Top of SOURCE RECORDS
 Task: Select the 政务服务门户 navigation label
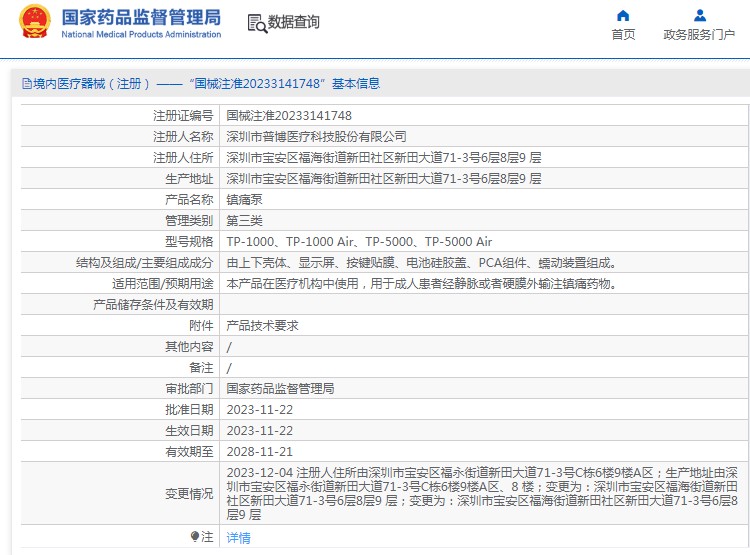(699, 34)
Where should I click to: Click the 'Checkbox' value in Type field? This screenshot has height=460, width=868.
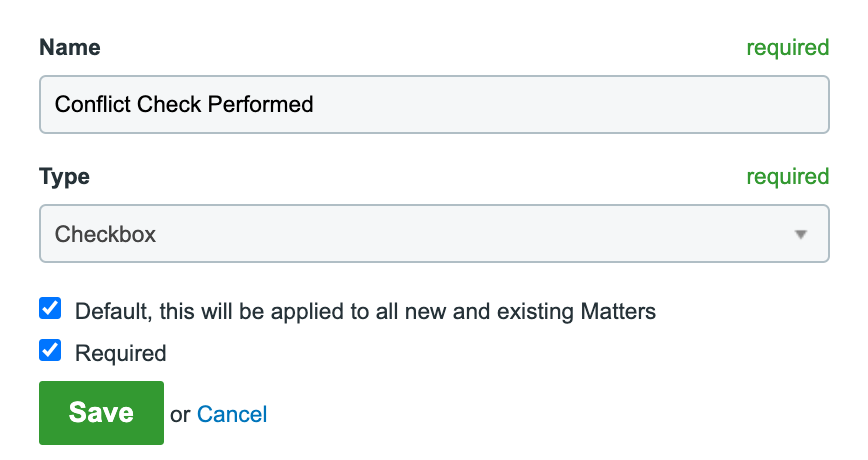(x=105, y=234)

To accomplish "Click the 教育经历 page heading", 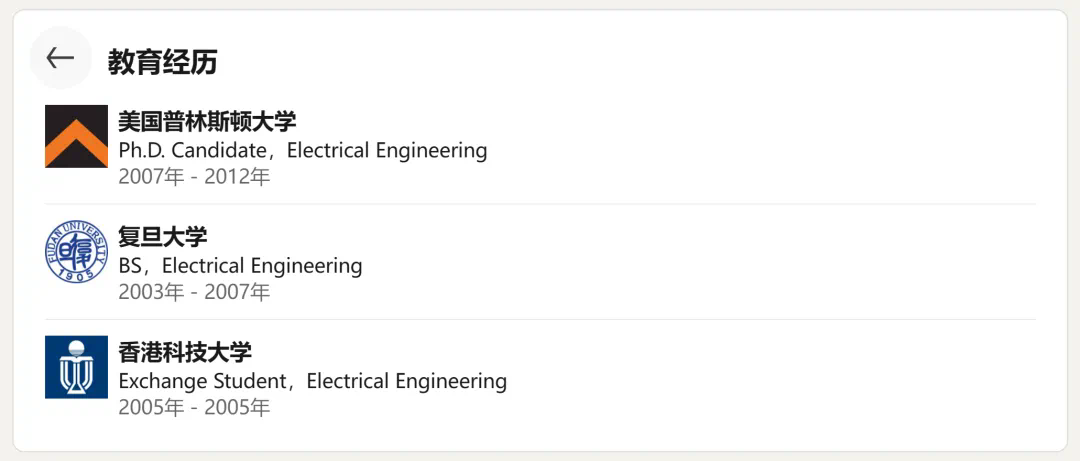I will tap(162, 62).
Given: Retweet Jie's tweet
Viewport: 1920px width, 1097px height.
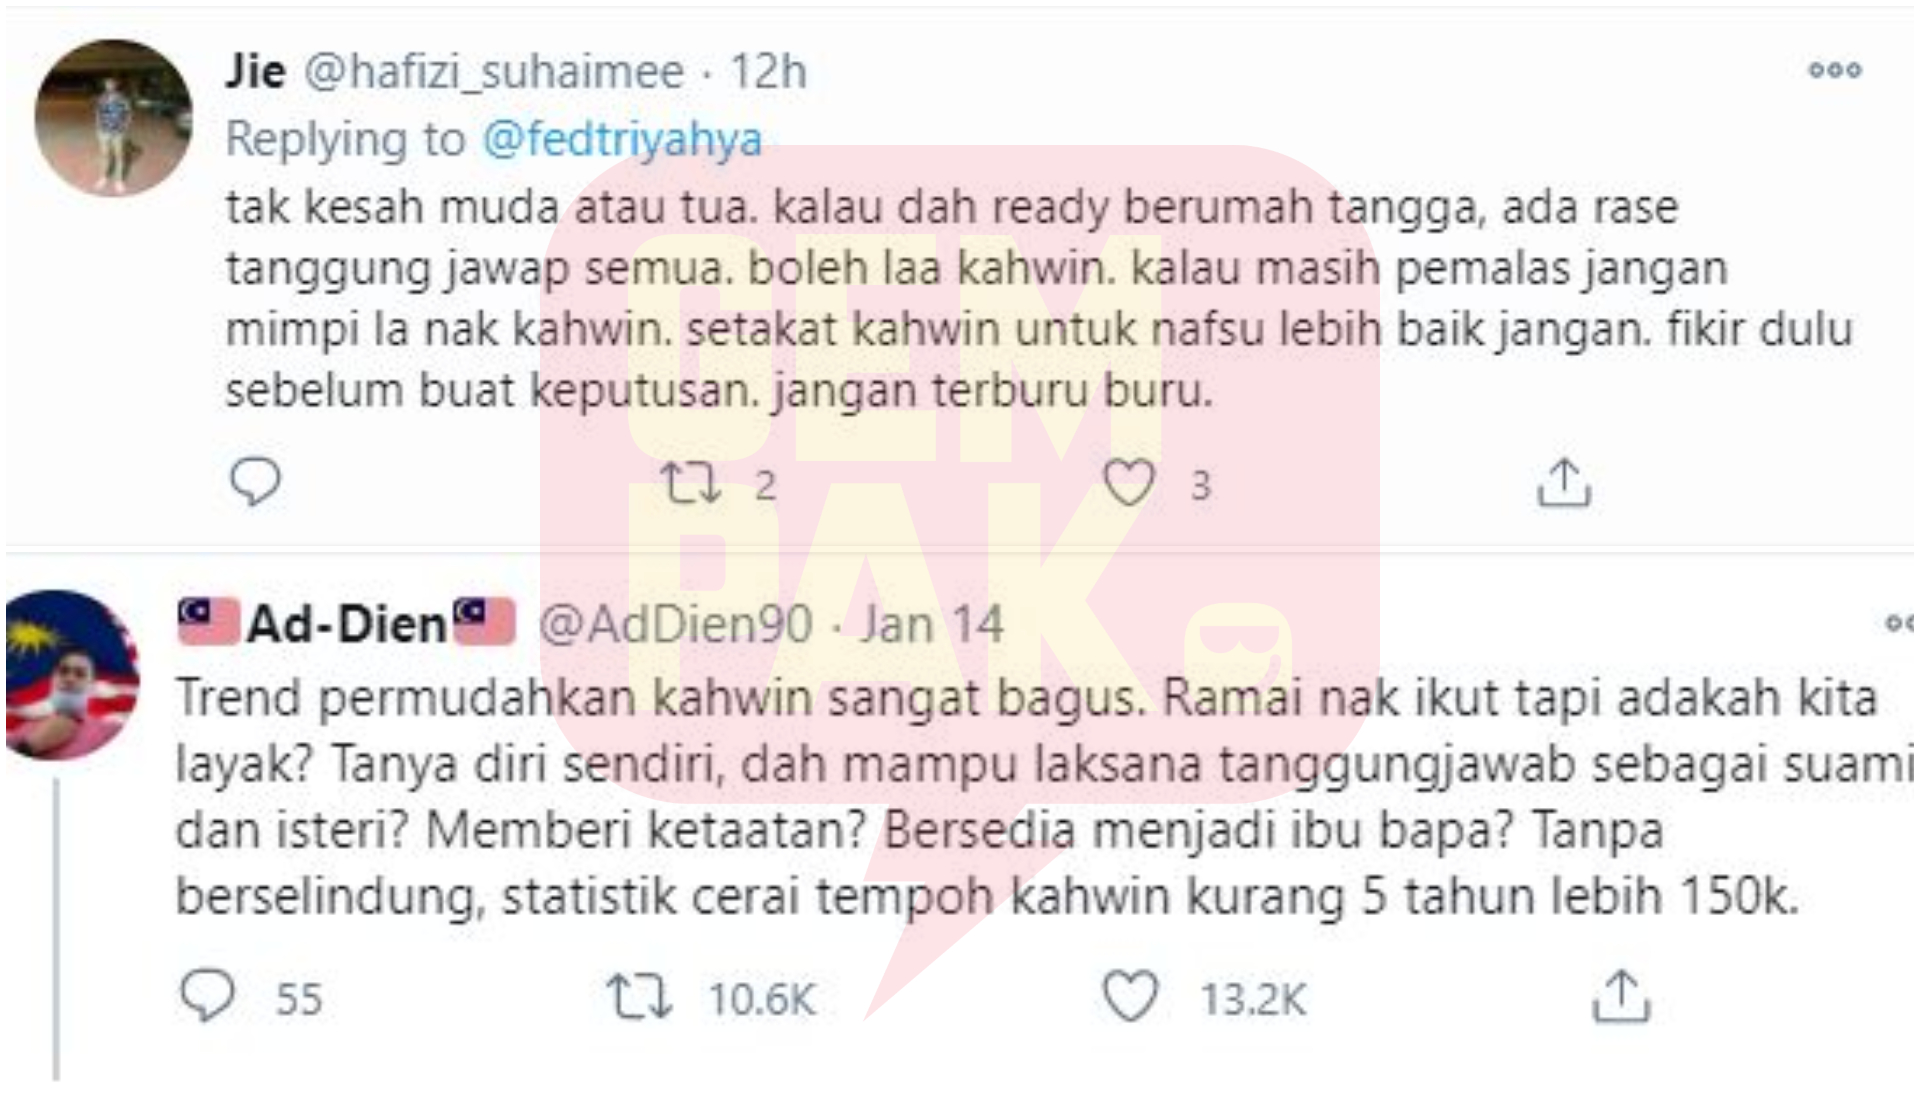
Bottom of SOURCE RECORDS
▶ WORK TO BE COMPLETED
Transcribe exactly the line that contains "Given: Retweet Jie's tweet" and each line after it through the end of the listing. Leave out the pictures.

▶ SOLUTION TO THIS EXERCISE
Given: Retweet Jie's tweet
Viewport: 1920px width, 1097px height.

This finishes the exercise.